Joint CDF and PDF of the maximum and minimum of three i.i.d. Unif(0,1) random variables I have a question about the following problem from Introduction to Probability.
Problem

Let $U_1, U_2, U_3$ be i.i.d. $\text{Unif}(0, 1)$, and let $L = \min(U_1, U_2, U_3)$, $M =\max(U_1, U_2, U_3)$. (a) Find the marginal CDF and marginal PDF of $M$, and the joint CDF and joint PDF of $L, M$.
Hint: for the latter, start by considering $P(L<l,M>m)$.

Attempt at a Solution
Following the hint,
$$P(L<l,M>m) = (1-m)(l)(1)$$
because at least one of the random variables must exceed $m$, which occurs with probability $1-m$, at least one must be less than $l$, which occurs with probability $l$, and the remaining random variable can have any value.
$$P(L>l,M>m) = (1-m)(1-l)(1)$$
because at least one of the random variables must exceed $m$ and of the remaining two at least one must exceed $l$.
Similarly, $$P(L>l,M<m) = (m-l)^3$$ since all the random variables must be between $l$ and $m$.
If these approaches are analogous, why is the expression for $P(L>l,M<m)$ correct but those for $P(L<l,M>m)$ and $P(L>l,M>m)$ incorrect?

== TASKS FOR THIS EXERCISE ==
A. Output the part of the post on the minimum and maximum of three uniform variables starting at "Let $U_1, U_2, U_3$" and ending at "by considering $P(L<l,M>m)$.".
B. Answer these questions using the post on the minimum and maximum of three uniform variables:
(i) Which book does the problem come from?
(ii) What probability does the hint suggest considering first?
(iii) What reason is given for $P(L>l,M<m) = (m-l)^3$?
The records after this sentence are separate material and have no connection to the post on the minimum and maximum of three uniform variables.

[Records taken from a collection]
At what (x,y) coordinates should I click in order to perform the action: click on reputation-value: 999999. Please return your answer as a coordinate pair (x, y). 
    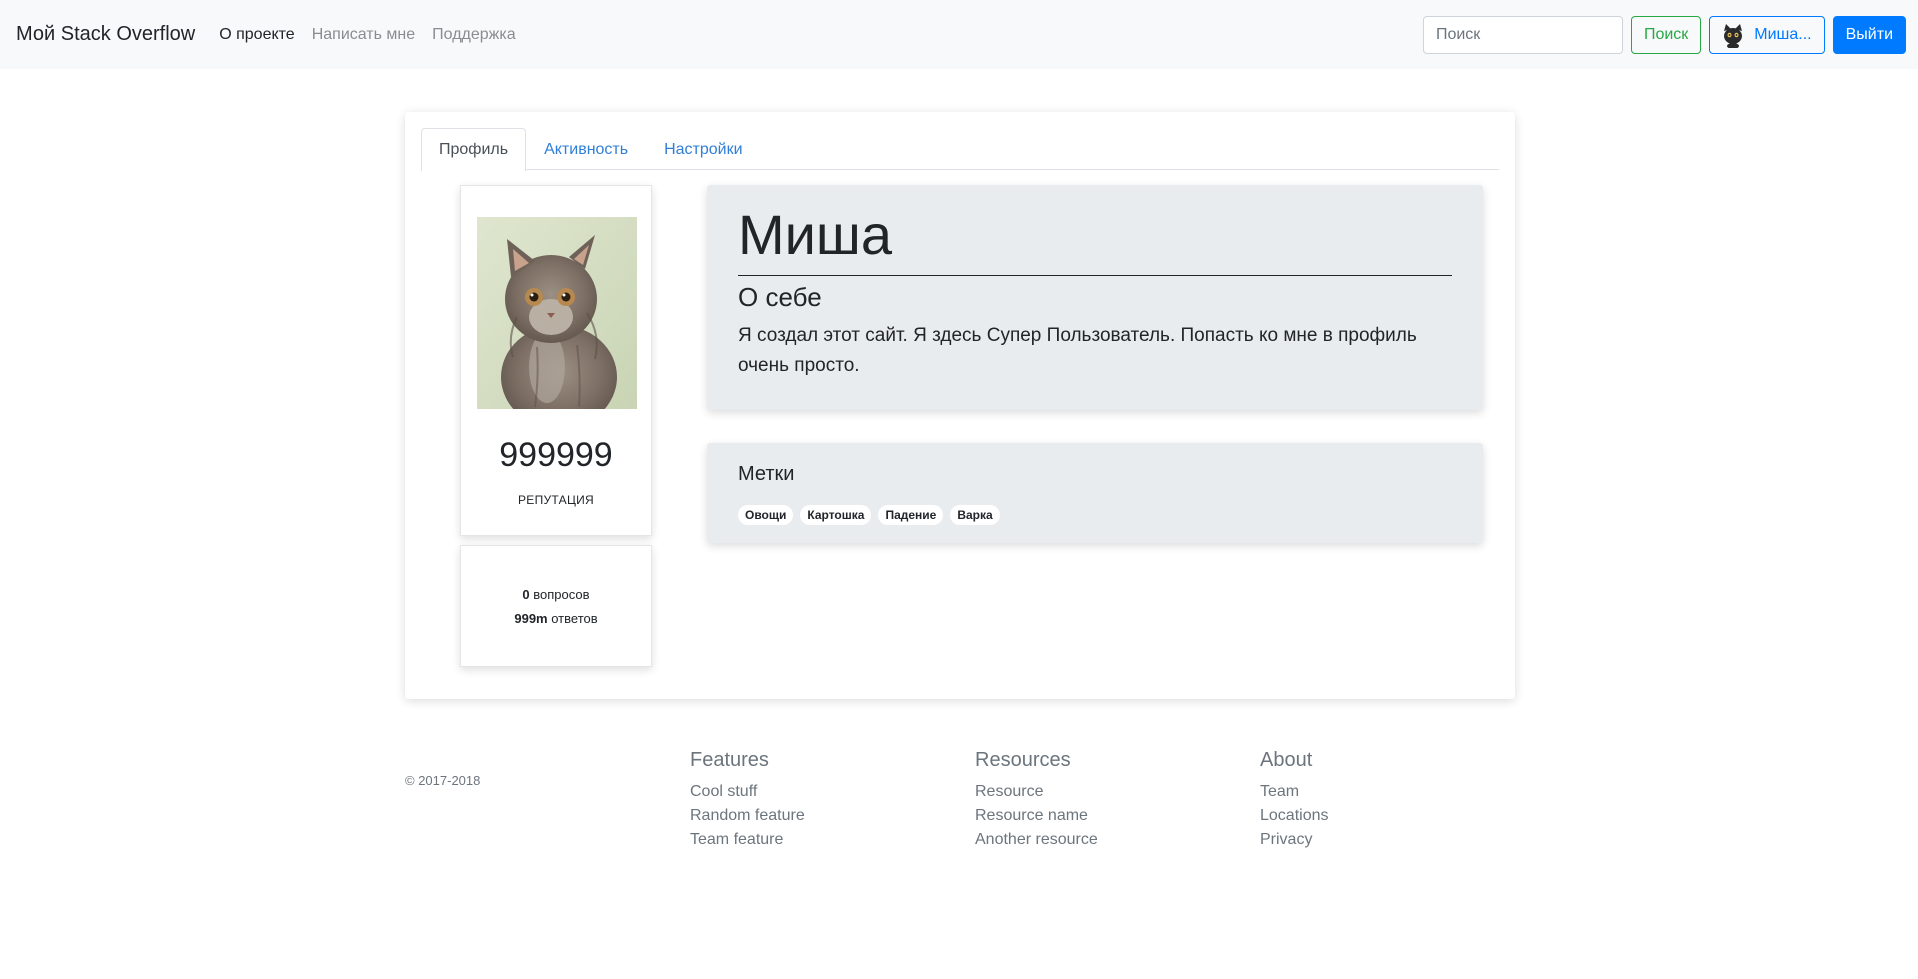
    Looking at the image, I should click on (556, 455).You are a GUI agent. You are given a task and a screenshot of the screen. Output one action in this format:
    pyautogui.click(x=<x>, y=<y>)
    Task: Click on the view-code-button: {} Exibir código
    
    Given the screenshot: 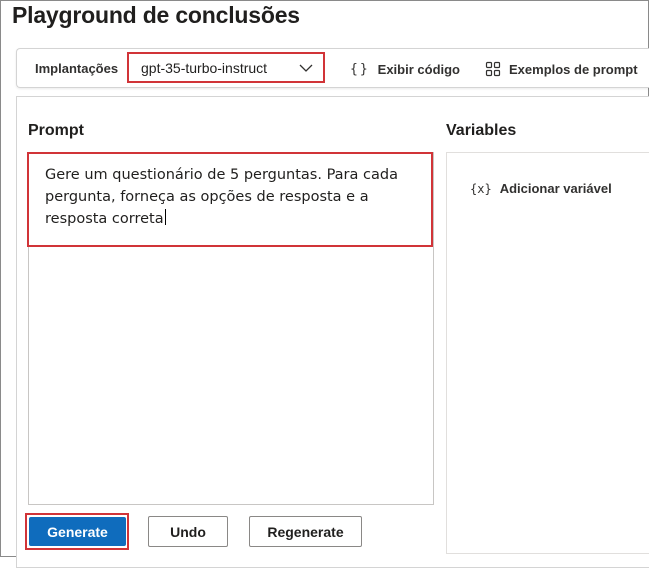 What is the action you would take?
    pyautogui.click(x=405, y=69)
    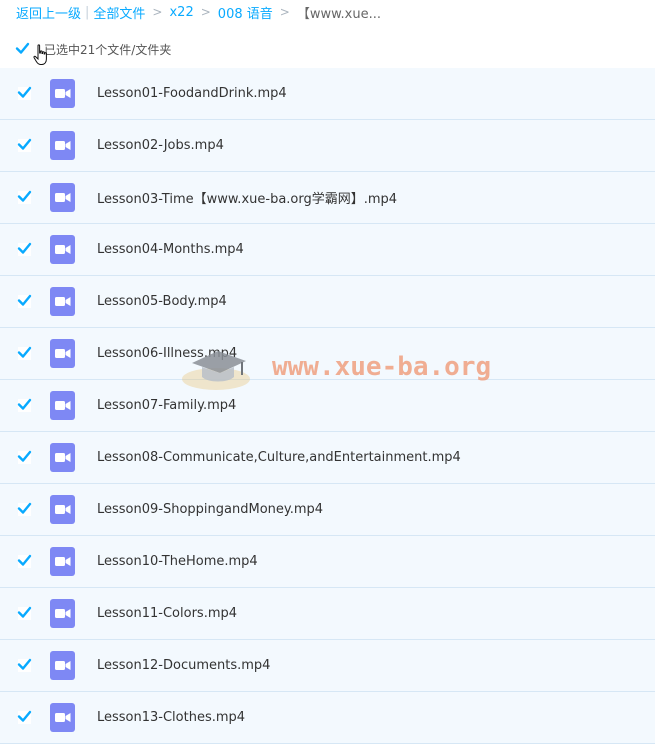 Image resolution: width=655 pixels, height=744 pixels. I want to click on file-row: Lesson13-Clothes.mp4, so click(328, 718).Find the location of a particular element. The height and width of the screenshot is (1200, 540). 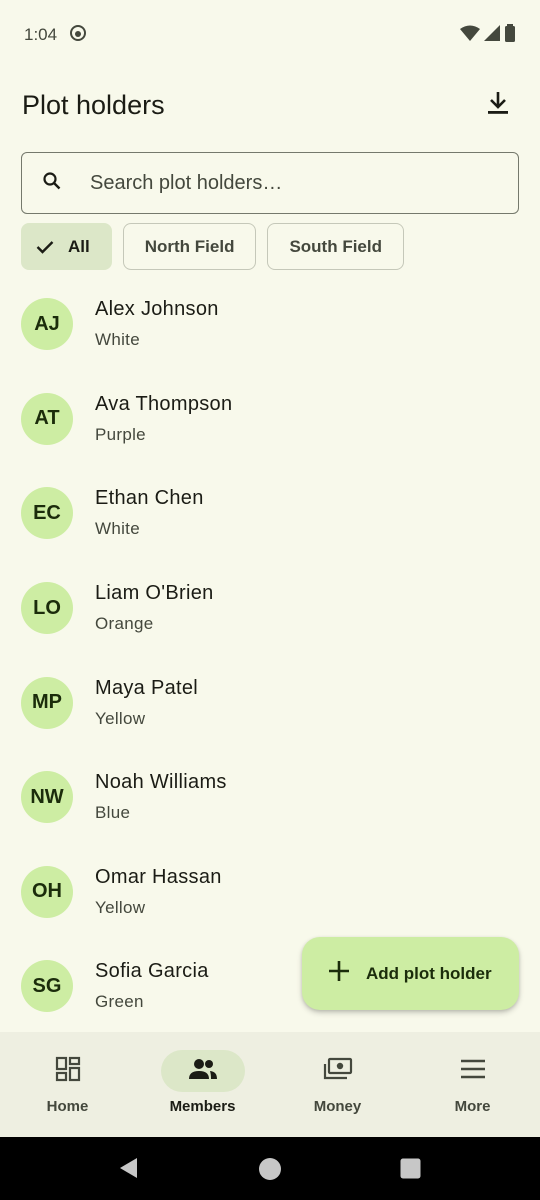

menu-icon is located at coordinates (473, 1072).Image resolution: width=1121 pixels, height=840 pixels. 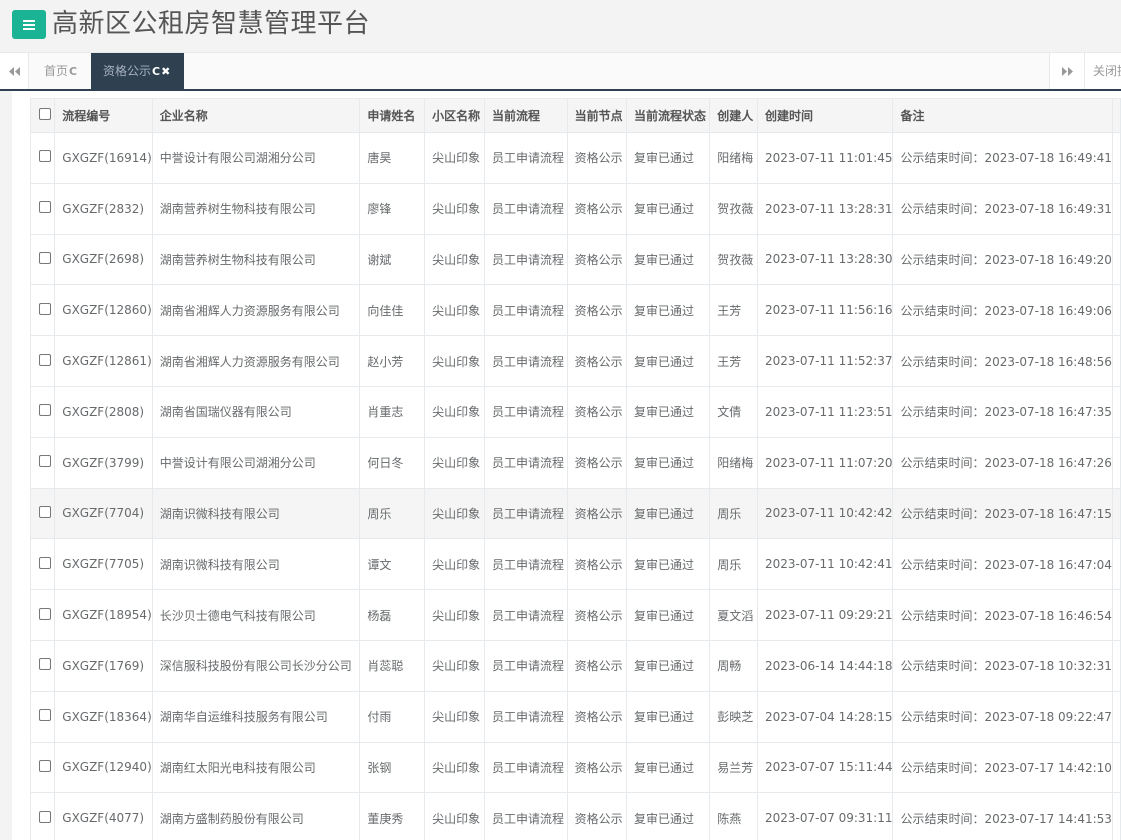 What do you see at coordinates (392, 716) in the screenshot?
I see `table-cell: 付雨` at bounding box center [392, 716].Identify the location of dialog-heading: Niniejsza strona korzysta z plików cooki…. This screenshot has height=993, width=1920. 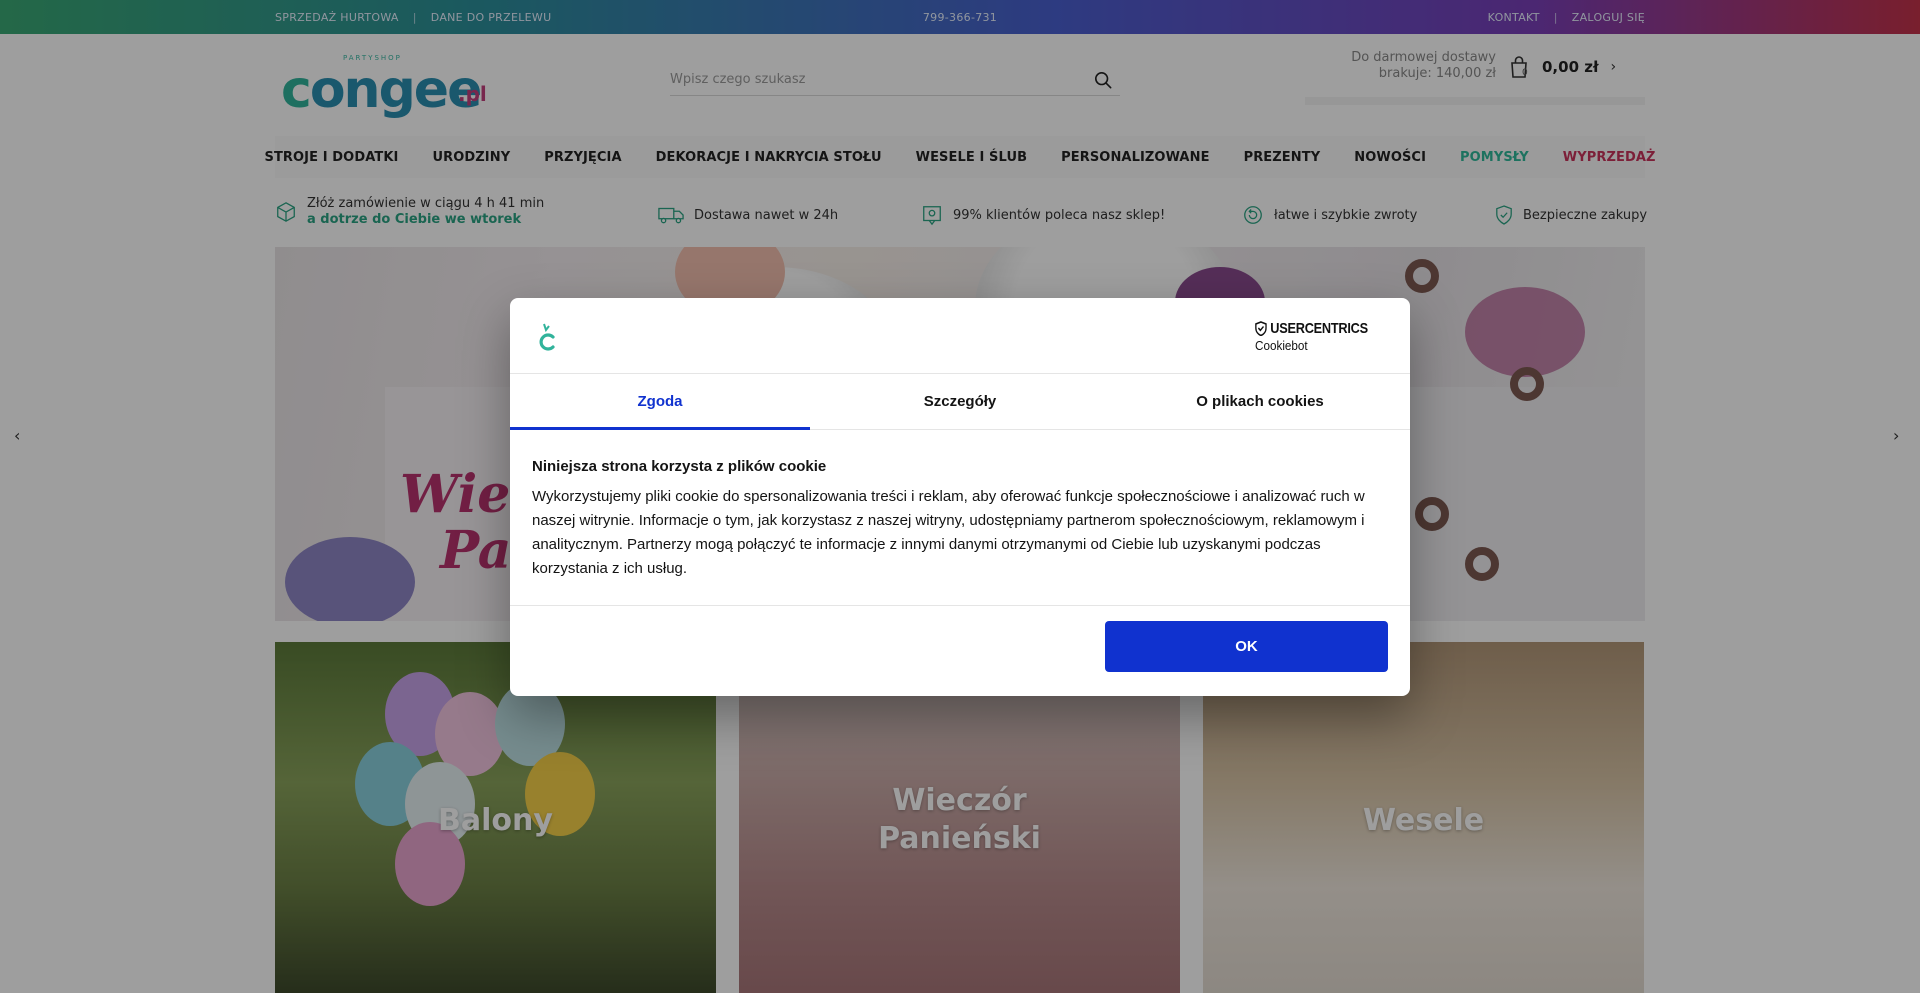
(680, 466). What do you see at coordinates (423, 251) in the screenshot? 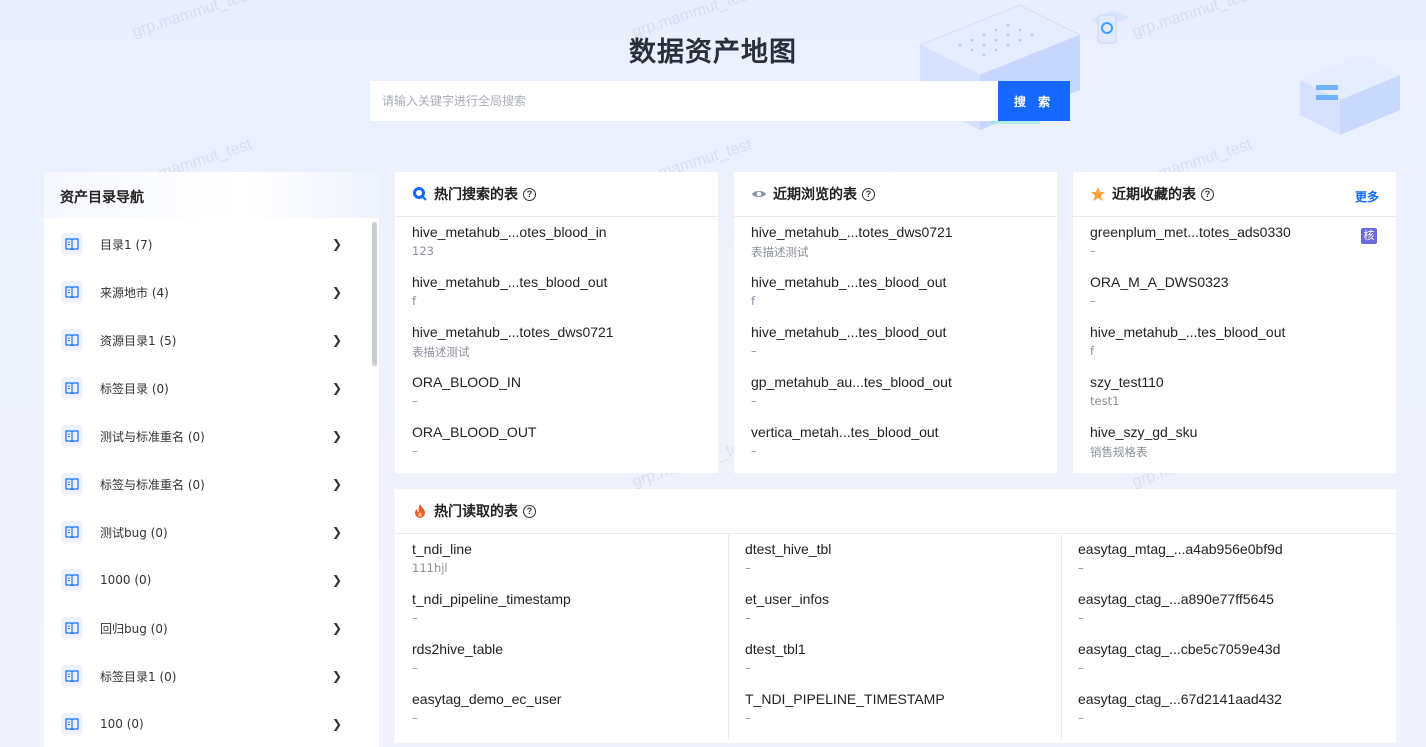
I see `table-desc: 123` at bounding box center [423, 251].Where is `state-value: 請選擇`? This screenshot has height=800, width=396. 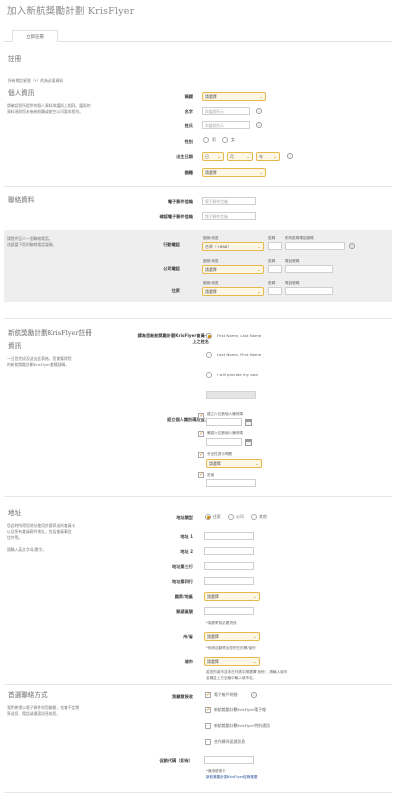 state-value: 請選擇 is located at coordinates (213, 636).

== RESPONSES PER TASK ==
A.
Let $U_1, U_2, U_3$ be i.i.d. $\text{Unif}(0, 1)$, and let $L = \min(U_1, U_2, U_3)$, $M =\max(U_1, U_2, U_3)$. (a) Find the marginal CDF and marginal PDF of $M$, and the joint CDF and joint PDF of $L, M$.
Hint: for the latter, start by considering $P(L<l,M>m)$.

B.
(i) Introduction to Probability.
(ii) $P(L<l,M>m)$.
(iii) All the random variables must be between $l$ and $m$.